Billionaire John Hammond (Richard Attenborough) owns an island. He wants to turn the island into an amusement park so he mines amber for the dinosaur DNA found in preserved mosquitoes and uses it to make dinosaurs. Of course he does. In the hands of any other director and cast this might come off as the nineties version of Sharknado, but since Steven Spielberg, Attenborough, Sam Neill, Laura Dern, and JEFF GOLDBLUM direct and star, it works. Suspension of disbelief, you say? Oh yes.
Say what again.
I believed every frame of every scene because Spielberg and company sold me. B.D. Wong plays a smug scientist in a lab coat? Check! Samuel L. Jackson sips a tasty beverage while chain-smoking and writing code? Check! Wayne Knight whines and annoys everyone while sabotaging decades of work? Newman! Check! Martin Ferrero plays a bloodsucking lawyer more interesting in the bottom line than safety or due diligence? Check! Sam Neill and Laura Dern play a couple of PhD dinosaur groupies? Check! Sam Neill and Laura Dern play a couple? Check! Jeff Goldblum plays a hip leather-clad chaos theorist? Check and mate!
Cue: angelic music.
The coolest member of the cast, Jeff Goldblum stars as Dr. Ian Malcolm who espouses chaos theory, teases Hammond, and questions everything. He even puts the moves on Dern when Neill isn’t looking. Brought to Hammond’s island along with Neill and Dern to give the park his seal of approval and assuage investors’ fears, Goldblum’s Malcolm is funny, skeptical, and charmingly irreverent. In the words of John Hammond to Ferrero’s lawyer, “I bring scientists. You bring a rock star.” Damn straight. Malcolm is a rock star. Fashionably intellectual and fatally attractive in black leather, Malcolm makes key observations about the fault in Hammond’s logic. When told that they control dinosaur breeding in the lab, Malcolm’s not buying it. After arguing with Wong about it Malcolm says “I’m simply saying that life finds a way.” Yup.
Oops. They bred.
Malcolm has the best lines all through the film. When Hammond asks his opinion of his scientific achievements, Malcolm says, “The lack of humility before nature is staggering.” Hammond mentions his advancements in DNA research to which Malcolm replies, “You wield it like a kid who’s found his dad’s gun.” Hammond points out that he’s created life to which Malcolm replies ”Your scientists were so preoccupied with whether they could, they didn’t stop to think if they should.” Brilliant.

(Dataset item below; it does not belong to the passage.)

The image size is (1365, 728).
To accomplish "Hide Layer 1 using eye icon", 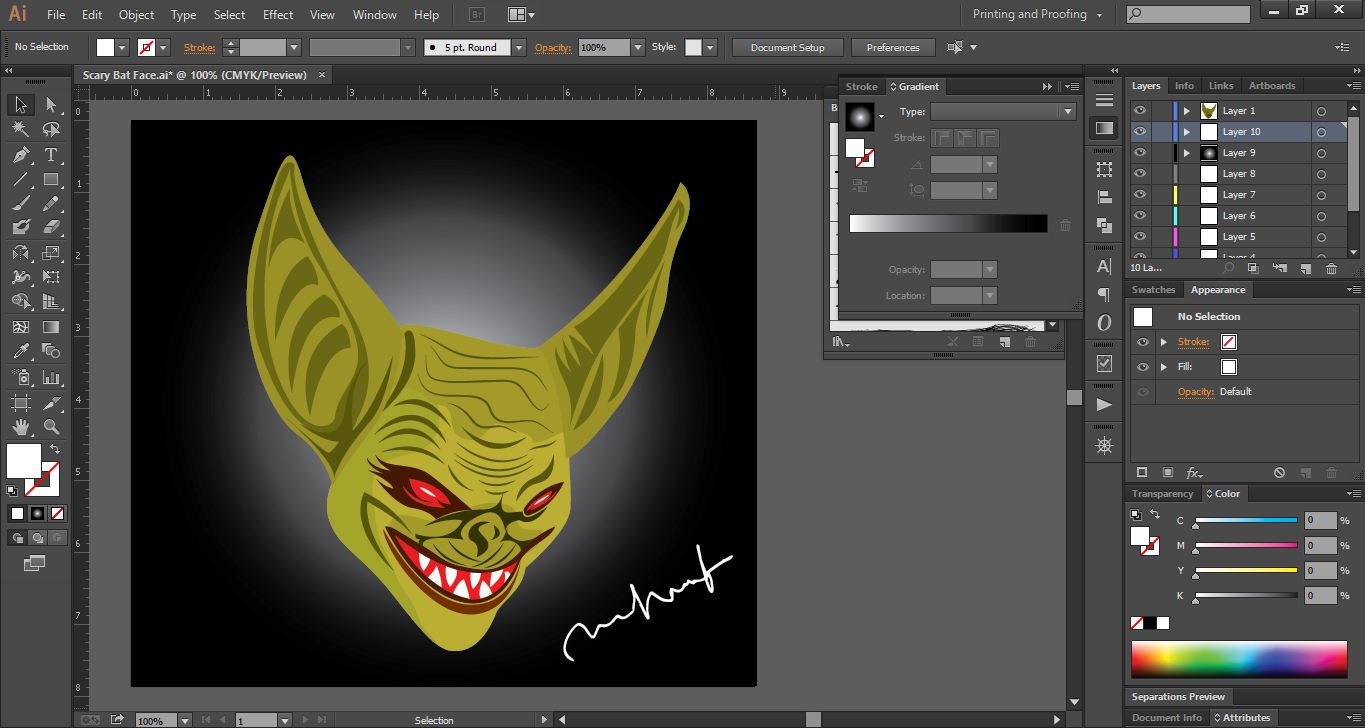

We’re supposed to care about Neill and Dern and Hammond’s grandkids played by Ariana Richards and Joseph Mazzello and we do, but honestly, I wanted to see dinosaurs and Dr. Malcolm. Fangirling much? You could say that, but how can you resist Goldblum, at his hottest I might add, cracking wise and asking Neill whether Dern is single. To explain his question he adds “I’m always on the lookout for the next ex-Mrs. Malcolm.” Fabulous.
John Williams’ music adds to the mood of the film, as always, and the production values are stellar. Spielberg spared no expense in making the best ‘old rich guy wants to have the coolest theme park so he makes dinosaurs oops they’re eating a guy’ film imaginable. He picked a great crew, a great cast, and a great Michael Crichton concept. Together they made a cool film that never fails to get me hooked. And Jeff Goldblum.